I would not be lying if I say that this is the best Sherlock Holmes novel I’ve ever read, and that’s including the actual Sherlock Holmes novels written by Sir Arthur Conan Doyle. I have some thoughts about why this is, none moreso than ACD never seemed to love his characters as much as other people did, and the popularity and lovabilty of the character has maintained, even grown in some circles, in the one hundred years since he first appeared in the pages of Beeton’s Christmas Annual in 1887.
But also, I feel it’s important to say that novels weren’t really ACD’s strength. The only one that really holds up is The Hound of the Baskervilles. Short stories are really the way to go with the Holmes canon.
I knew Lyndsay Faye could do short stories because I read The Whole Art of Detection a couple years ago, and now I know she can sustain that awesomeness over the length of a novel. I’m not surprised, I knew she could write.

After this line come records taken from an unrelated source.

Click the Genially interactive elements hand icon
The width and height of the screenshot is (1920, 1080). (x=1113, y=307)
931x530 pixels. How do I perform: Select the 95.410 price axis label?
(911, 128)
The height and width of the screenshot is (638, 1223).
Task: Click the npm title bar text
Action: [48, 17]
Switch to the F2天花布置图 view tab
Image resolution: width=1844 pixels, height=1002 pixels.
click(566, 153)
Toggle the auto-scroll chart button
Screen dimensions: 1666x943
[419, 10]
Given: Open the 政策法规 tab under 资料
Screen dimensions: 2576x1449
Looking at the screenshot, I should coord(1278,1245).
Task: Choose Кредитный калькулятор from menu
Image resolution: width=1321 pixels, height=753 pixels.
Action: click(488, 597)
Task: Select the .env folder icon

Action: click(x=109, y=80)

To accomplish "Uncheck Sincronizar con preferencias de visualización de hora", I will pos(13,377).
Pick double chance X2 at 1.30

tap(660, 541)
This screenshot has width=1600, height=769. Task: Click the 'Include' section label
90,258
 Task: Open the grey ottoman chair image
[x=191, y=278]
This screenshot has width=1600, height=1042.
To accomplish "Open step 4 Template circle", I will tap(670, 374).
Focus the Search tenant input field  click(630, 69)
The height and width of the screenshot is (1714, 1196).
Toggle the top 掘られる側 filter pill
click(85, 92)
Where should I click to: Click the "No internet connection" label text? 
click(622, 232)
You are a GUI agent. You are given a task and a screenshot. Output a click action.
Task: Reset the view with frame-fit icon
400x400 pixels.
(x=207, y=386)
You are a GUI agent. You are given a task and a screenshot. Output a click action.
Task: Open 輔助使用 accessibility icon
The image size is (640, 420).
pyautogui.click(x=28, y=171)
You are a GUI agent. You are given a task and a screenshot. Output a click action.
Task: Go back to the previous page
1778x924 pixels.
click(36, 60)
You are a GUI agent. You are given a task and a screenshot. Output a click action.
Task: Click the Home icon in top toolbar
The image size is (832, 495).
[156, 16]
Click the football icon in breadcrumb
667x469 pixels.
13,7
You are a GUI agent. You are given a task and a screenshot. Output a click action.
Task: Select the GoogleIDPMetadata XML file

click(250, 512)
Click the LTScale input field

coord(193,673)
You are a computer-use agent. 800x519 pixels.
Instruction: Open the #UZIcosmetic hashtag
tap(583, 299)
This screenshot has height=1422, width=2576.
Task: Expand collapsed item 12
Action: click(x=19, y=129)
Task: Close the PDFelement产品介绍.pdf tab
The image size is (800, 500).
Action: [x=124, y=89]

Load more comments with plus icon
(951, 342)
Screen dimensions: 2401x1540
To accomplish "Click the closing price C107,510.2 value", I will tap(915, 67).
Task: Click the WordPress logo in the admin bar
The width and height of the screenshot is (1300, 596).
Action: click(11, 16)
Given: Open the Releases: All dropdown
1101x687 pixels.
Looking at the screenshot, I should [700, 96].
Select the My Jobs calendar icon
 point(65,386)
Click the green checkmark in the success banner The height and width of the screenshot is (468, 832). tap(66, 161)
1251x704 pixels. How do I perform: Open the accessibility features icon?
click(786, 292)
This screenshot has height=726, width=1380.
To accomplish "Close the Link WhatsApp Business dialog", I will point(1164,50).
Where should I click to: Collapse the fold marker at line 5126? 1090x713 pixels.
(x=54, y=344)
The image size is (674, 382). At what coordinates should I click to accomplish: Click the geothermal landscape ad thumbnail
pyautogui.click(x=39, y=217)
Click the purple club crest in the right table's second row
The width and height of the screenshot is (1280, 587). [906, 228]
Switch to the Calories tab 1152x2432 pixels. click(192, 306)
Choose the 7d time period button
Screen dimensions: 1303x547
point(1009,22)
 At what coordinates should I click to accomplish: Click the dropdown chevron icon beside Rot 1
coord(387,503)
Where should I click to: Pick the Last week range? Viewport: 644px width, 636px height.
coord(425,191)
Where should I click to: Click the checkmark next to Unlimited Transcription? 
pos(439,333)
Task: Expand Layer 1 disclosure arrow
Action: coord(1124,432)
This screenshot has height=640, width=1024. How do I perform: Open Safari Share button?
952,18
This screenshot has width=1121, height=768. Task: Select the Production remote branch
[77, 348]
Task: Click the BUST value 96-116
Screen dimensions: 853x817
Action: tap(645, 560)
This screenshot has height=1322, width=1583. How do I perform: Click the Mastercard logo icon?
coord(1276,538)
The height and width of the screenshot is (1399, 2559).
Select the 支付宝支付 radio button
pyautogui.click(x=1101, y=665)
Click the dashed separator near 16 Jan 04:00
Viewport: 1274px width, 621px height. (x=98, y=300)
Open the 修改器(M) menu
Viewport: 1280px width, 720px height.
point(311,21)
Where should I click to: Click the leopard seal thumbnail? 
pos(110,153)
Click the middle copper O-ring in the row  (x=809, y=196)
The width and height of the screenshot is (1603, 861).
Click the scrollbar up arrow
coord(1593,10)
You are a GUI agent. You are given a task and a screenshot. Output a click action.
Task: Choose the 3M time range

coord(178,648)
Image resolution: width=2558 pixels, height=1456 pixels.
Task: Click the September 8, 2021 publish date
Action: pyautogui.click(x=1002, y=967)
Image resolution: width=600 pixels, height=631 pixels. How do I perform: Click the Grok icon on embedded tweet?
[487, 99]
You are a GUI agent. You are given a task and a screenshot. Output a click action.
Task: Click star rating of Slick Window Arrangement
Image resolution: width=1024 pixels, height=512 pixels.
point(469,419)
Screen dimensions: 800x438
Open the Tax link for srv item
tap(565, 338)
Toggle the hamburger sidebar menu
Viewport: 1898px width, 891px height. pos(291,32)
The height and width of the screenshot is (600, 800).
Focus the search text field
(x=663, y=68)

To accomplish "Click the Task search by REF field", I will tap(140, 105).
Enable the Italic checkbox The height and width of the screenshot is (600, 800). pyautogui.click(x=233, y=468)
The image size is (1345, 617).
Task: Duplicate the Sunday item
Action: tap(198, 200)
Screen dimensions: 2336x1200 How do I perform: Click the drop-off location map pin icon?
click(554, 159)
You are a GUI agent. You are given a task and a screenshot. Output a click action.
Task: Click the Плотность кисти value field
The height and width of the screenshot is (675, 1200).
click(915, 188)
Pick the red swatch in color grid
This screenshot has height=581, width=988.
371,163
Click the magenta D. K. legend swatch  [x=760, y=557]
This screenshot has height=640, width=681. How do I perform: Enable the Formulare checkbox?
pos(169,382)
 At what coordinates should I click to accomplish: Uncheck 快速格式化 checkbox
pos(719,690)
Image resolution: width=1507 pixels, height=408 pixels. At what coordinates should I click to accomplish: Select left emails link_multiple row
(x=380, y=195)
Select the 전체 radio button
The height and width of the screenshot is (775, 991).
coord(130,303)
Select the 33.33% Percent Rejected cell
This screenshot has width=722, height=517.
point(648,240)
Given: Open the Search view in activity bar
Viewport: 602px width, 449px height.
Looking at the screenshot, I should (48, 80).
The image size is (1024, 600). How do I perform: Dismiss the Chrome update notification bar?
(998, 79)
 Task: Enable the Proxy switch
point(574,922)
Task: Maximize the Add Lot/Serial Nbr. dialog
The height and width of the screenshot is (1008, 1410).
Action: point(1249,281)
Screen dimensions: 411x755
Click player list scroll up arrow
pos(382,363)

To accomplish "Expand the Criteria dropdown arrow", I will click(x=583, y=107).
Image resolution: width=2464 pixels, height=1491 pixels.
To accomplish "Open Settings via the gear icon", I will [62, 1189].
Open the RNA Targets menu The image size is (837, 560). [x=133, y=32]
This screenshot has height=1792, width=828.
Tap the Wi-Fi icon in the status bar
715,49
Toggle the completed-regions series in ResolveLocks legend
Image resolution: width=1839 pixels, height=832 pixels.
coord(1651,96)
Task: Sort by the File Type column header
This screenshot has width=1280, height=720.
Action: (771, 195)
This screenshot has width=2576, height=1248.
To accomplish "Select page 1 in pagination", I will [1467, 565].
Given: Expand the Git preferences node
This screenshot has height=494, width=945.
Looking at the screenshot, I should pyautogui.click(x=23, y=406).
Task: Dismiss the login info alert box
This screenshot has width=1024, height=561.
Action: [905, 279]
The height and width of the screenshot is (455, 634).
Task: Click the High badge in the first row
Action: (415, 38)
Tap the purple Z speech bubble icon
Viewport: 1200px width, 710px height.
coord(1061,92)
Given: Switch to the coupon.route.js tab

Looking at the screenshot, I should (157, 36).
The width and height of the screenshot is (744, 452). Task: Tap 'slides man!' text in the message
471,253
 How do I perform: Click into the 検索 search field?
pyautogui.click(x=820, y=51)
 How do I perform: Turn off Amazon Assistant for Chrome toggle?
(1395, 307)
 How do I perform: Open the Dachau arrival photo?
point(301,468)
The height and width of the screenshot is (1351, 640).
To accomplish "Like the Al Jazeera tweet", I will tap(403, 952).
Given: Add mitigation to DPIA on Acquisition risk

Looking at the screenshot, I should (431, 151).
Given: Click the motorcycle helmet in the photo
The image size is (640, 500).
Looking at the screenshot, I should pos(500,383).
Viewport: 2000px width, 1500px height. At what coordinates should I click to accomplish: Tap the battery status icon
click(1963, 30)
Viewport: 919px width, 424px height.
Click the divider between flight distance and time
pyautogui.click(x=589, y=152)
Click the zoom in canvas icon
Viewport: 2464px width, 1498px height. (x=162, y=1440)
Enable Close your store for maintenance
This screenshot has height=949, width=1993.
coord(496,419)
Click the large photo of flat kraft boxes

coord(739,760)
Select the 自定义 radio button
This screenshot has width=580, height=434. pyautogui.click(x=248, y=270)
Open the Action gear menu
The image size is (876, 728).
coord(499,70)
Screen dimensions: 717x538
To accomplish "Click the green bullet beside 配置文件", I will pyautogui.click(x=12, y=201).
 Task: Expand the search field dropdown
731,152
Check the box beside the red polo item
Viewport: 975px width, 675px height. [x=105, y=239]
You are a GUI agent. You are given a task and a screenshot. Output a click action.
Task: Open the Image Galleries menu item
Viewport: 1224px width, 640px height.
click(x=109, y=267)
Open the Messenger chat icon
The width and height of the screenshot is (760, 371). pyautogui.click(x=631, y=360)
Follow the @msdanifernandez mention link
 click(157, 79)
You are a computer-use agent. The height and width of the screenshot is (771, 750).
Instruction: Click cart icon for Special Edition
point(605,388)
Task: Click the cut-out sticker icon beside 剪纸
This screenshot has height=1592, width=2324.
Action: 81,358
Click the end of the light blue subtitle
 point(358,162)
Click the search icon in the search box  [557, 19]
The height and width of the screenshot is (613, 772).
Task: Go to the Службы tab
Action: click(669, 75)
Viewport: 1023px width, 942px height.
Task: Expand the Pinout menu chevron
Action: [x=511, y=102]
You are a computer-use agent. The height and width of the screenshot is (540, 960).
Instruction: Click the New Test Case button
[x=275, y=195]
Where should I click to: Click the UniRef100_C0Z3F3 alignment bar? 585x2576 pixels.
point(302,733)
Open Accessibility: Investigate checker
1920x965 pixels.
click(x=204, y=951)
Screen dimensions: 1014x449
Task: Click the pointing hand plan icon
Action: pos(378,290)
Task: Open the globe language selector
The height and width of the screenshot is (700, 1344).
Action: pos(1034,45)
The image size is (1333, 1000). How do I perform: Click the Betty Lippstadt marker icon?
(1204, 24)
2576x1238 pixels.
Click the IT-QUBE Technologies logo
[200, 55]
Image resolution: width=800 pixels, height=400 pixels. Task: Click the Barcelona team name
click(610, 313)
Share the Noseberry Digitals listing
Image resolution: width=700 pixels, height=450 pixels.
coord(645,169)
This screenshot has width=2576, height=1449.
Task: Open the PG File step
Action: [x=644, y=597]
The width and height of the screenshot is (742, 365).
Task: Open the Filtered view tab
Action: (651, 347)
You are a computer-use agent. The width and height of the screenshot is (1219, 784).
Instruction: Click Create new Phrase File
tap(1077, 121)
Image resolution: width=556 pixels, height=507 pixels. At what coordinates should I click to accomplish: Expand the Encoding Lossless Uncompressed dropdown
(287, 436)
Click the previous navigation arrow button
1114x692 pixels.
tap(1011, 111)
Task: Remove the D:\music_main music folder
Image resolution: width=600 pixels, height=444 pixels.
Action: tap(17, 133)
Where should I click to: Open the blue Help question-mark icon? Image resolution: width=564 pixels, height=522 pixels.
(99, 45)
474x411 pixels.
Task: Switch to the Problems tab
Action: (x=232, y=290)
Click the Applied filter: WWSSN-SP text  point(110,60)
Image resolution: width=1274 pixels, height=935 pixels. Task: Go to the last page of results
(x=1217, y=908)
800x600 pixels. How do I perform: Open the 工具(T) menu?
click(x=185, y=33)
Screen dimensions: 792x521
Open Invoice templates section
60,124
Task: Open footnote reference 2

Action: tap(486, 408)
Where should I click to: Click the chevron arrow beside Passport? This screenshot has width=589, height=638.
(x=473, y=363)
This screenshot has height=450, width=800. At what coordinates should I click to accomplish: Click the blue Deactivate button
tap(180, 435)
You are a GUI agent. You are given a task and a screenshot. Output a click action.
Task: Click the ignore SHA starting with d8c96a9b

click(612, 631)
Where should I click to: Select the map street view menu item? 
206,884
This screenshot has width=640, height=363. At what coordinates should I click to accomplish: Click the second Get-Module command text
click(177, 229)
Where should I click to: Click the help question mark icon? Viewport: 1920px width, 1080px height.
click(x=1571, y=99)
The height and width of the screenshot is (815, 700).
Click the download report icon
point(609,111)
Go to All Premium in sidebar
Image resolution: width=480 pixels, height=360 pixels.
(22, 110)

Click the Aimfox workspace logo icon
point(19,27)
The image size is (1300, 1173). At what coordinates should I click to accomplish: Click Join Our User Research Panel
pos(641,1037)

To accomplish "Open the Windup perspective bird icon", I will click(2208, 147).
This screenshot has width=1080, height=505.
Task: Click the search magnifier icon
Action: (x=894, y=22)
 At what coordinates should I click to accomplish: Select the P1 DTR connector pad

Anyway I’m rambling. This book was really good. It does justice to Holmes and Watson, Jack the Ripper, and being an exciting mystery novel all on its own, and even manages to provide some character development for Holmes, which can be tough because he’s such a stubborn character, and he’s so iconic.
Subtracting a star because I feel like it’s impossible to live up to the image of Jack the Ripper in popular culture, and half the allure of his “legend” is that no one knew who he was, and providing an answer is always a little bit dissatisfying because of that.